For the time being, the only proof of magnetism in the voids is what observers don’t see when they look at blazars located behind voids.

Blazars are supermassive black holes that produce bright beams of gamma rays and other intense light and matter. As the gamma rays travel through space, they sometimes collide with other passing photons, morphing into an electron and a positron as a result. When these particles collide with other photons, they produce low-energy gamma rays.

The lower-energy gamma rays, however, may appear to be missing if the blazar’s light passes through a magnetic void, reasoned Andrii Neronov and Ievgen Vovk of the Geneva Observatory in 2010. The magnetic field will deflect electrons and positrons away from the observer. When they produce lower-energy gamma rays, they will not be directed towards humans.

Samuel Velasco/Quanta Magazine

Indeed, when Neronov and Vovk analyzed data from a suitable blazar, they detected high-energy gamma rays but not low-energy gamma rays. “It’s the absence of a signal that is a signal,” Vachaspati said.
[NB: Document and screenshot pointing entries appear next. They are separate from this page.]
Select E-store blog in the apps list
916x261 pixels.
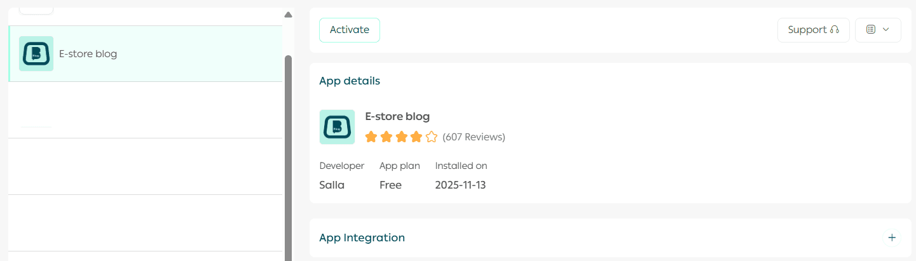(x=88, y=54)
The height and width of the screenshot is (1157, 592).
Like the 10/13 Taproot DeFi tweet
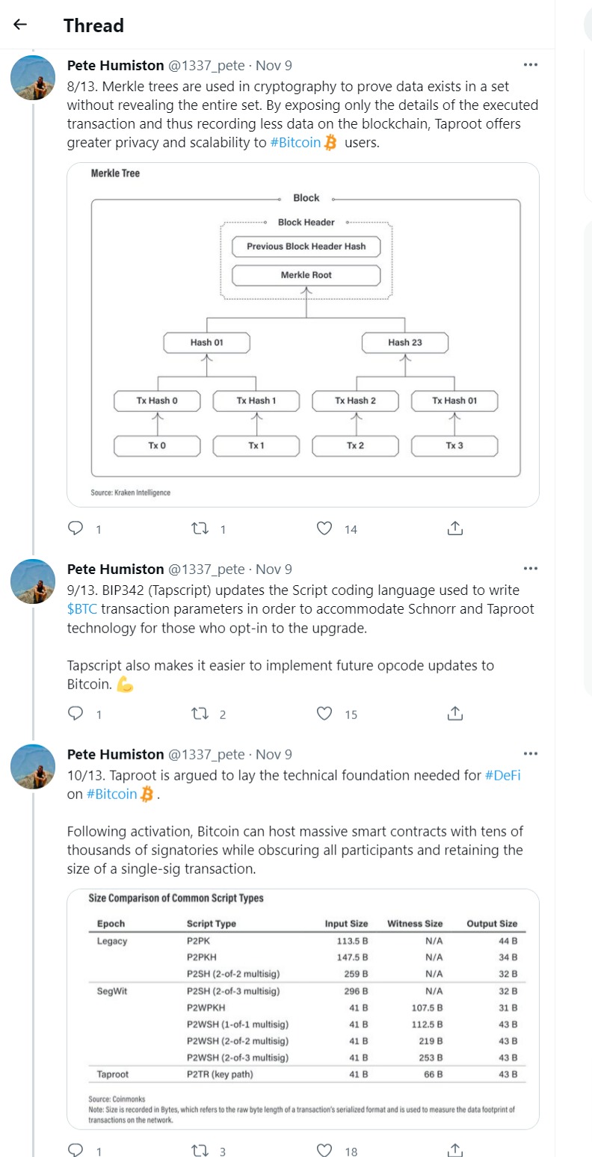coord(324,1150)
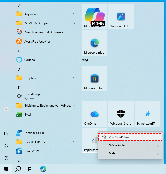Open the OneDrive tile
This screenshot has height=174, width=166.
pyautogui.click(x=95, y=114)
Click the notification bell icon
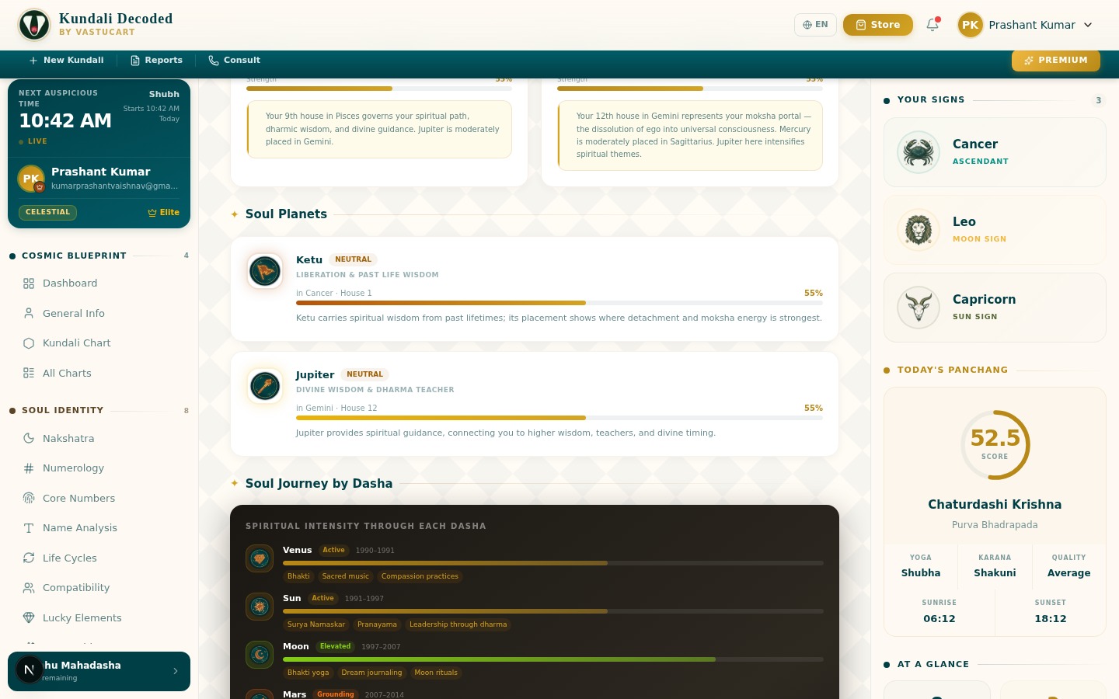The height and width of the screenshot is (699, 1119). click(933, 25)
A non-signal is hardly a smoking gun, and alternative explanations for the missing gamma rays have been suggested. However, follow-up observations have increasingly pointed to Neronov and Vovk’s hypothesis that voids are magnetized. “It’s the majority view,” Durrer said. In 2015, one researcher overlaid multiple measurements of blazars behind voids and succeeded in extracting a faint halo of low-energy gamma rays around the blazars. The result is exactly what would be predicted if the particles were scattered by faint magnetic fields a millionth of a trillionth as strong as a fridge magnet.

Cosmology’s Biggest Mystery

Surprisingly, this precise amount of primordial magnetism may be exactly what is required to address the Hubble tension – the problem of the universe’s unusually fast expansion.
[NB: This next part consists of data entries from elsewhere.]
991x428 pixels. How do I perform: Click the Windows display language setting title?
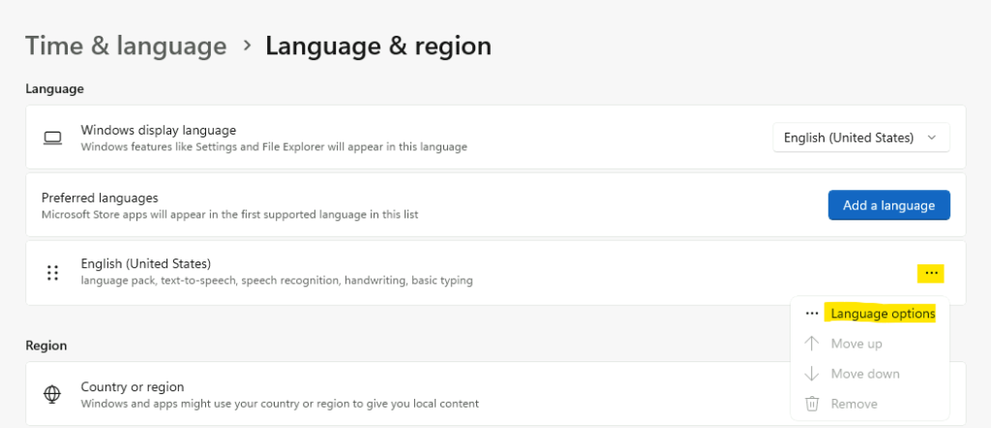coord(159,130)
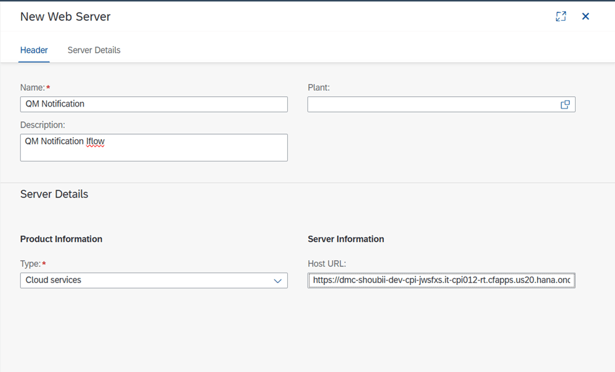The height and width of the screenshot is (372, 615).
Task: Click the Server Information heading
Action: 346,239
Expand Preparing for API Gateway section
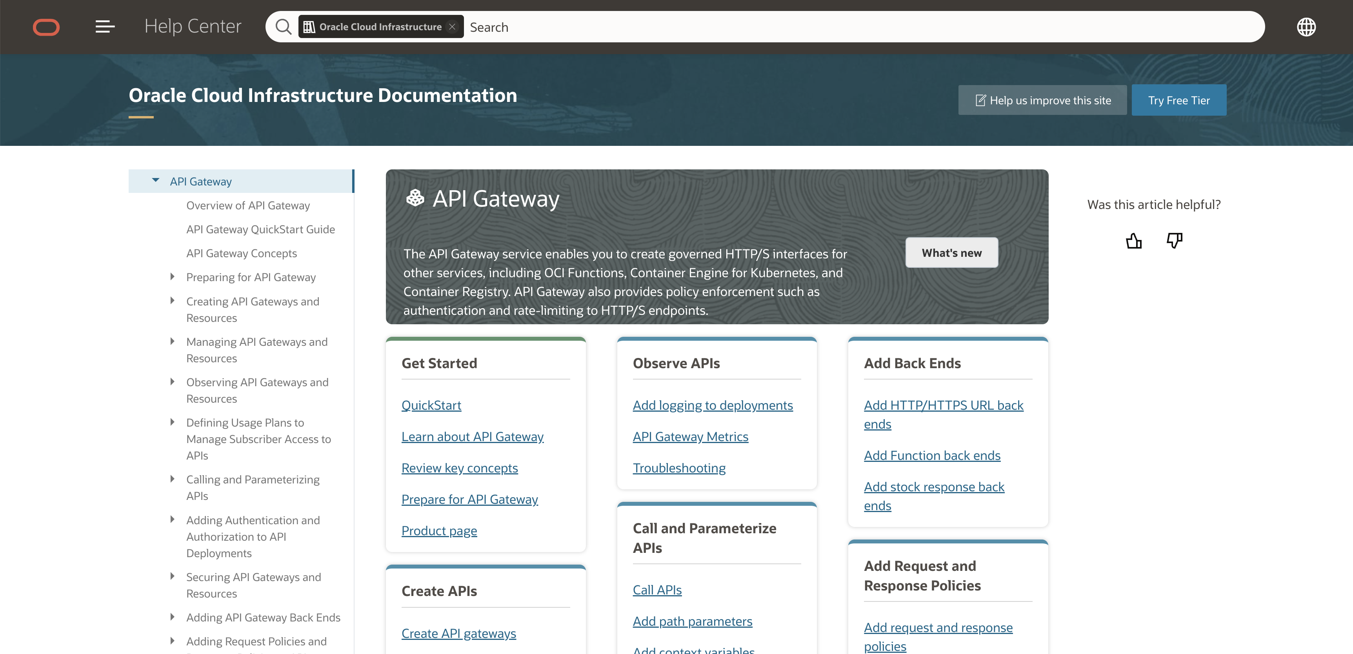 coord(172,277)
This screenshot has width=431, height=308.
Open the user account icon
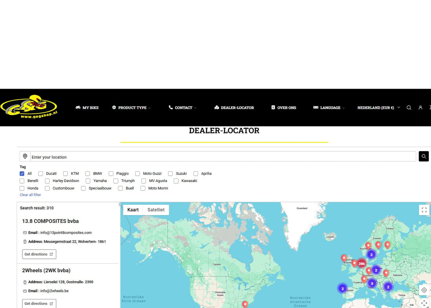pos(420,108)
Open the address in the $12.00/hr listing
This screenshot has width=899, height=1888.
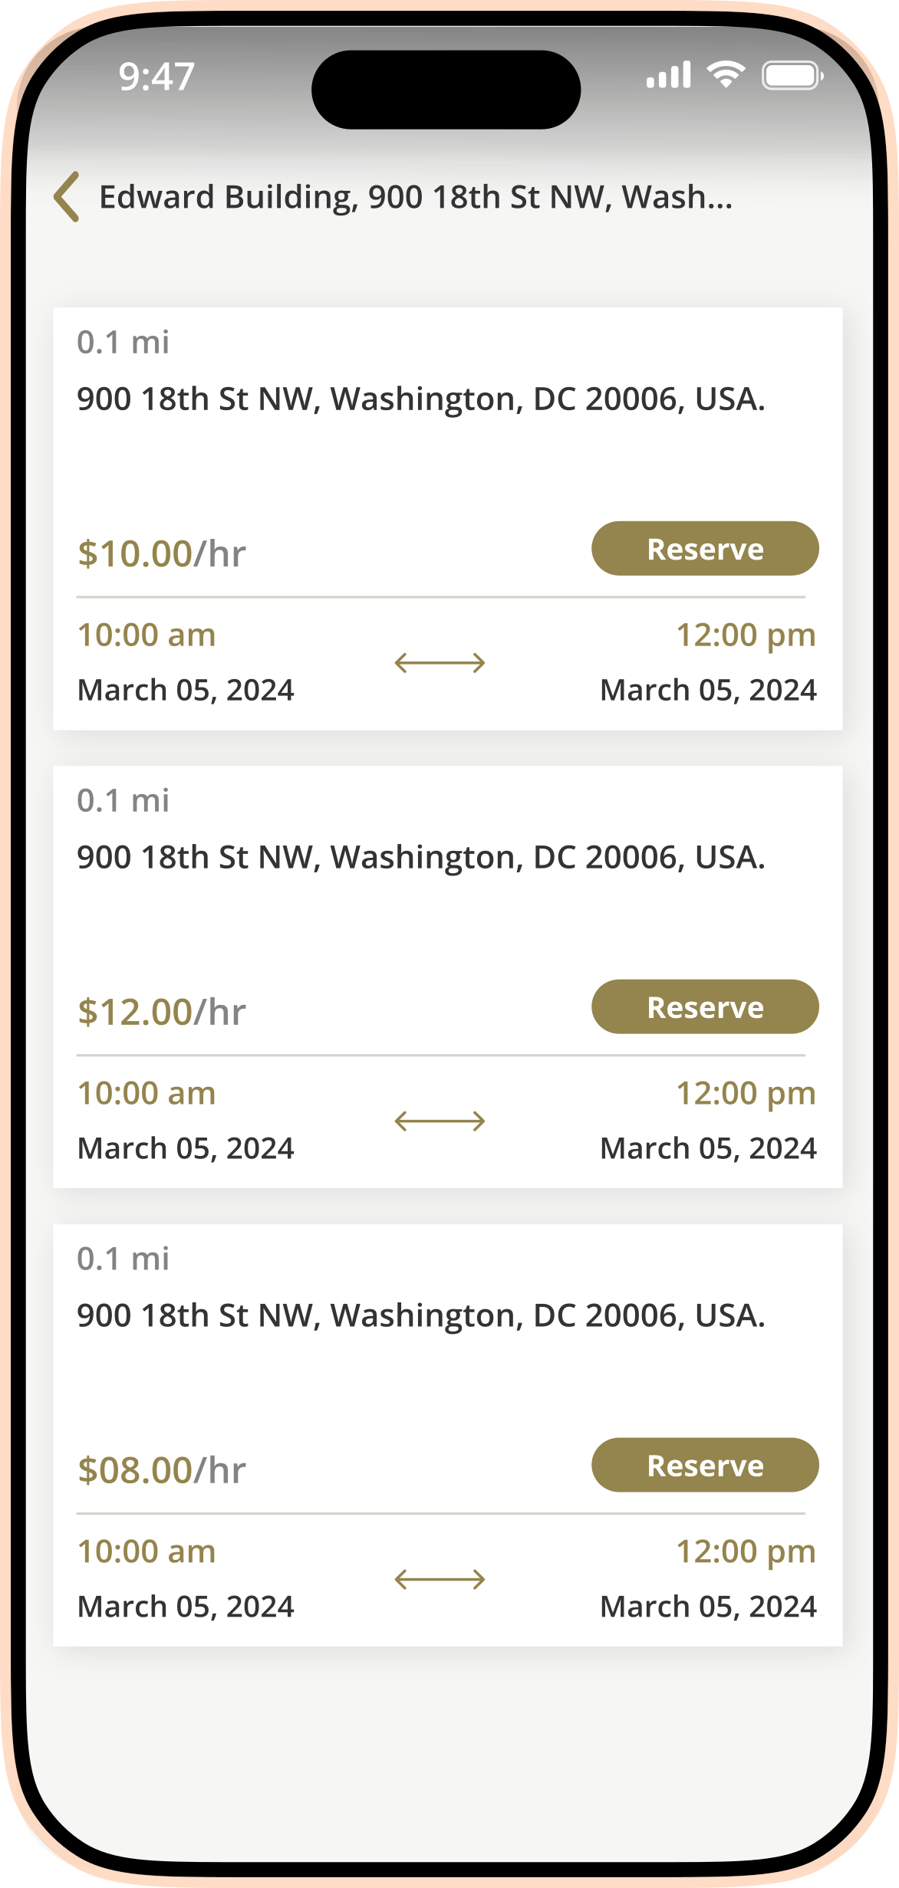click(421, 857)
That’s what Pogosian realized after seeing recent computer simulations by Karsten Jedamzik, a collaborator at the University of Montpellier in France. The researchers created a simulated, plasma-filled young cosmos and discovered that protons and electrons in the plasma flew along magnetic field lines and gathered in the weakest field strength regions. This clumping effect caused protons and electrons to join into hydrogen earlier than they would have otherwise, resulting in an early phase change known as recombination.
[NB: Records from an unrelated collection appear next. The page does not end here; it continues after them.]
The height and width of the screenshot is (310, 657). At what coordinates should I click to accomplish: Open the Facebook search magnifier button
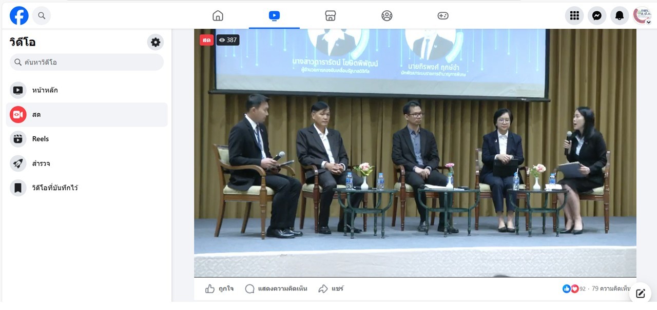[x=42, y=16]
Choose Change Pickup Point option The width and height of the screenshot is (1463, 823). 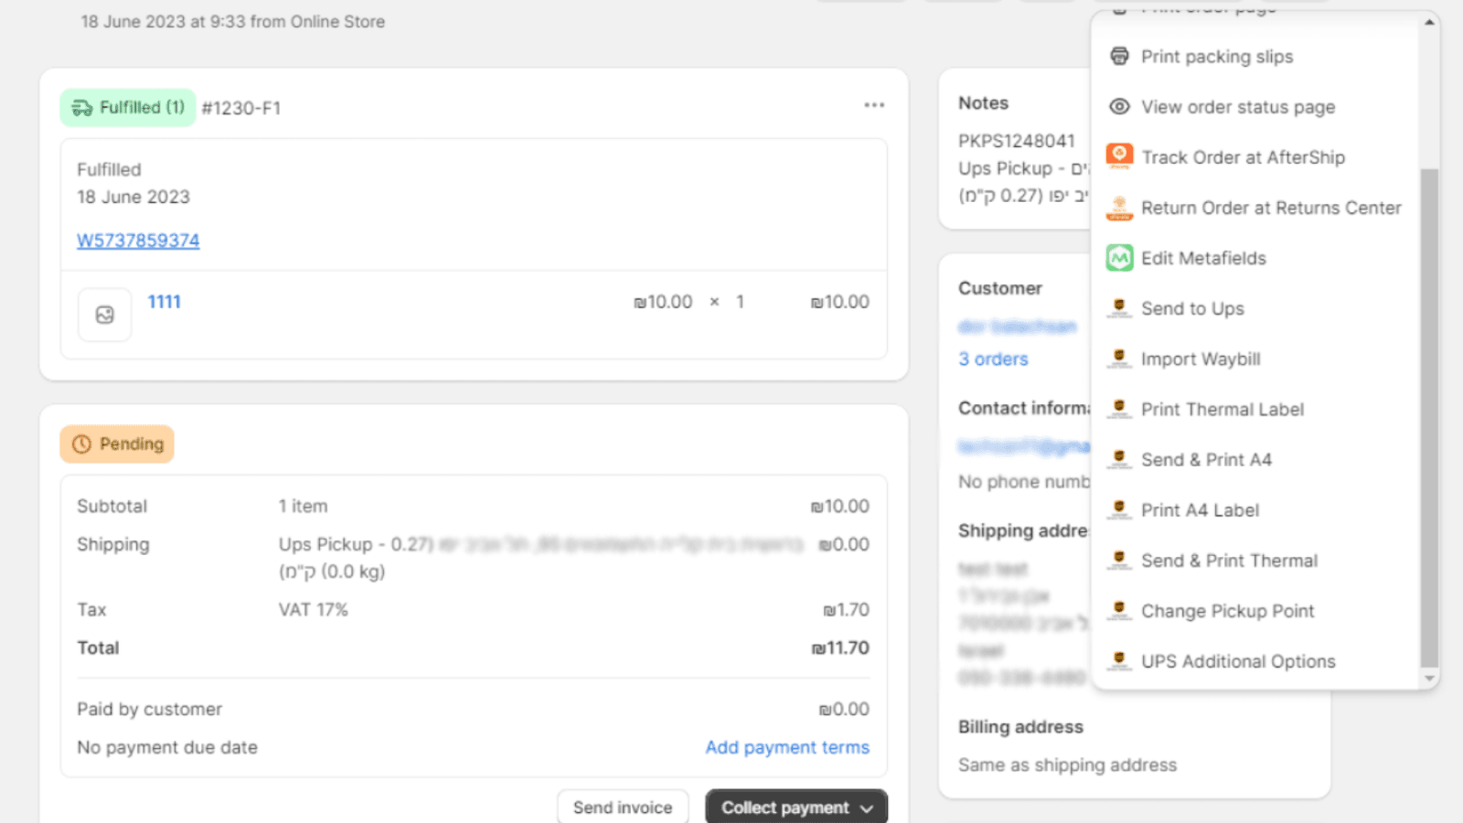coord(1228,610)
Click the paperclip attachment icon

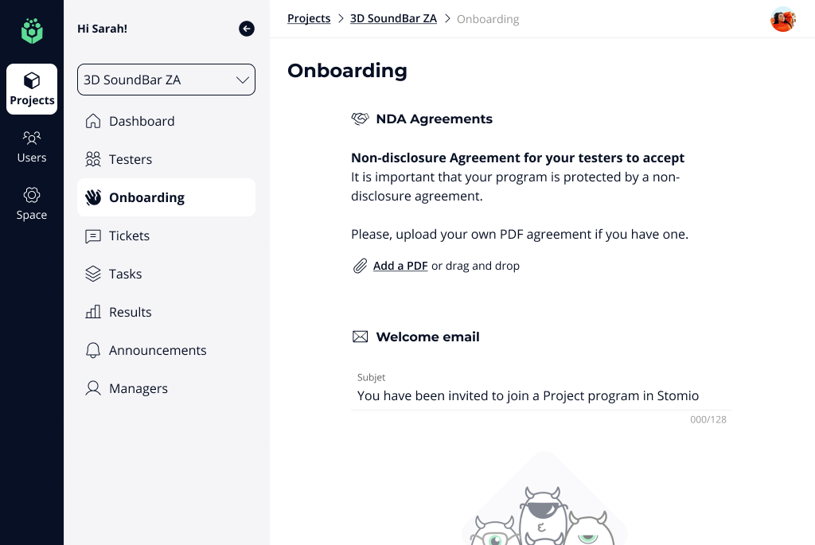coord(361,266)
Pogosian saw that this could address the Hubble tension after reading Jedamzik’s paper. Cosmologists use ancient light emitted during recombination to calculate how rapidly space should be expanding today. The light shows a young universe studded with blobs created by sound waves swimming around in primordial plasma. If recombination occurred earlier than expected due to the clumping effect of magnetic fields, sound waves could not have propagated as far in advance, and the resulting blobs would be smaller. That means the blobs we see in the sky from recombination must be closer to us than researchers previously thought. The light coming from the blobs must have traveled a shorter distance to reach us, meaning the light must have been traversing faster-expanding space. “ It’s like trying to run on an expanding surface; you cover less distance,” Pogosian said.

As a result, smaller blobs imply a higher assumed cosmic expansion rate, putting the inferred rate considerably closer to measurements of how quickly supernovas and other astronomical objects appear to fly apart.

“I thought, wow,” Pogosian said, “this could be pointing us to [magnetic fields’] actual presence. So I wrote to Karsten immediately.” In February, just before the lockdown, the two met in Montpellier. Their calculations revealed that the amount of primordial magnetism required to address the Hubble tension agrees with blazar observations as well as the predicted size of starting fields required to build the massive magnetic fields spanning galaxy clusters and filaments. “So it all sort of comes together,” Pogosian said, “if this turns out to be right.”